“Look, only a few people get to die peacefully in their sleep after a wonderful life. So that’s like not making the football team. There’s lots of things you don’t get to have.
That’s probably one of them. Thank God, I consider myself lucky that I live after anesthetic.
Can you imagine those days? ‘Sit down. Tuesday, we’re taking off your arm.’”
--Albert Brooks in Judd Apatow's Sick in the Head
Let’s be smart about this. You could spend the next year reading through the bestseller list on anger management, business, collaboration, creativity, living for the moment, marriage, mentorship, parenting, perseverance, rejection, self-help and the spiritual feeling that comes from writing. Or, you could find all that and more in Judd Apatow’s Sick in the Head: Conversations About Life and Comedy. First released in 2015, this collection of conversations had its origins in the early 80s, when 15-year-old Apatow, a self-described “comedy geek”, was interviewing up-and-coming comedians for his high school radio station.
Sick features over 30 thoughtful conversations with some of America’s funniest people. Some of them had perilous career beginnings: Jay Leno recalls doing a set in a strip club in the early 70s, when a guy jumped him brandishing a Heinz ketchup bottle. “Split my head open. I got eight stitches on that one.” Comic magician and Night Court judge Harry Anderson ran a shell game on the street in New Orleans for about three years—until he got his jaw broken by an irate player.
Several revealed their what-doesn’t-kill-you-makes-you-funnier-childhoods. Anderson’s mother was a prostitute (“We traveled. We never stayed anywhere much”). Roseanne Barr’s parents and grandparents were Holocaust survivors. Barr was raised in an apartment building with other tenants who had survived concentration camps. (“I mean, who’s going to live through the Holocaust and not be f——d up?… “I kind of remade the world so it made sense.”)
Louis C.K. credits Chris Rock for being the voice inside his head that would get him over his stage fright. “…when I did Lucky Louie I was really scared…I called him and said, ‘I have a feeling this might go badly,’ and he said, ‘You’re damn right it might. It’s very likely to go badly and all those people are working hard and you better f—ing step up. You better do something to not let that happen.’ And I was like, ‘S— that’s right.’”
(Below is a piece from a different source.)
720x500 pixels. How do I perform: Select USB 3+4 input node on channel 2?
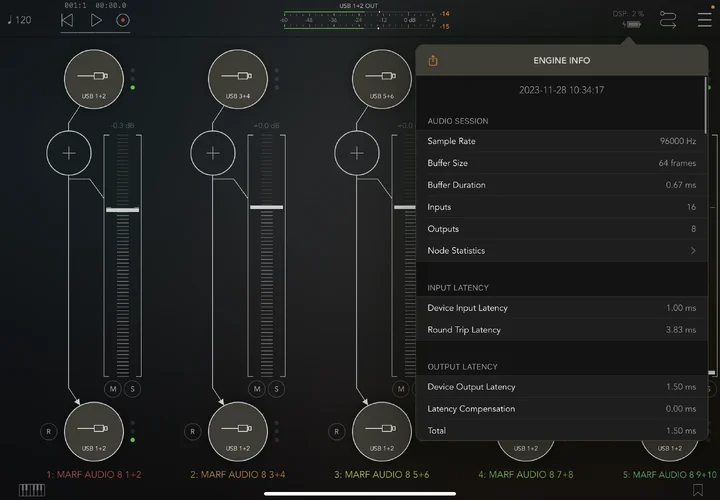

Tough crowds, comedy doldrums and just plain fear of failure are all too common. For Jon Stewart, it helps to think like a baseball player. “If I’m not hitting, at the very least I’m going to run out every ground ball as hard as I can. Or I’m going to do the best I can in the field. I’m going to try to make up for my lack of creativity until, hopefully, I hustle my way out of that slump.”
If they stay in the game, it must be because the home runs are worth the slumps. Albert Brooks puts it this way when Apatow asks him if he gets a spiritual feeling when he’s creative. “I used to hate it when people say, ‘I feel it come through me,’ but there are moments when two hours go by and you don’t know what happened, and you got all these words, and it’s the highlight of my life.”